If you use RocksDB and want to avoid OOM then use jemalloc or tcmalloc and avoid glibc malloc. That was true in 2015 and remains true in 2025 (see here). The problem is that RocksDB can be an allocator stress test because it does an allocation (calls malloc) when a block is read from storage and then does a deallocation (calls free) on eviction. These allocations have very different lifetimes as some blocks remain cached for a long time and that leads to much larger RSS than expected when using glibc malloc. Fortunately, jemalloc and tcmalloc are better at tolerating that allocation pattern without making RSS too large.
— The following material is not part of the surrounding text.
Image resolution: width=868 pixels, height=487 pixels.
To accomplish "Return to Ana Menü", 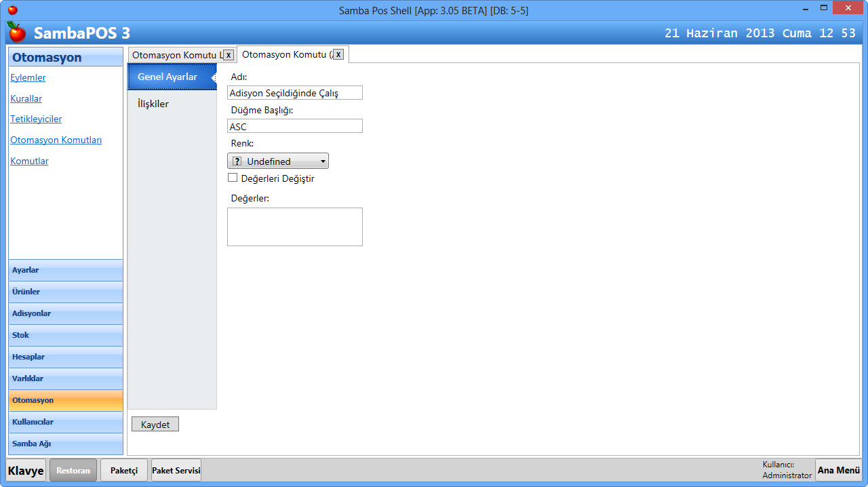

I have yet to notice a similar problem with InnoDB, in part because it does a few large allocations at process start for the InnoDB buffer pool and it doesn't do malloc/free per block read from storage.
There was a recent claim from a MySQL performance expert, Dimitri Kravtchuk, that either RSS or VSZ can grow too large with InnoDB and jemalloc. I don't know all of the details for his setup and I failed to reproduce his result on my setup. Too be fair, I show here that VSZ for InnoDB + jemalloc can be larger than you might expect but that isn't a problem, it is just an artifact of jemalloc that can be confusing. But RSS for jemalloc with InnoDB is similar to what I get from tcmalloc.
tl;dr
- For glibc malloc with MyRocks I get OOM on a server with 128G of RAM when the RocksDB buffer pool size is 50G. I might have been able to avoid OOM by using between 30G and 40G for the buffer pool. On that host I normally use jemalloc with MyRocks and a 100G buffer pool.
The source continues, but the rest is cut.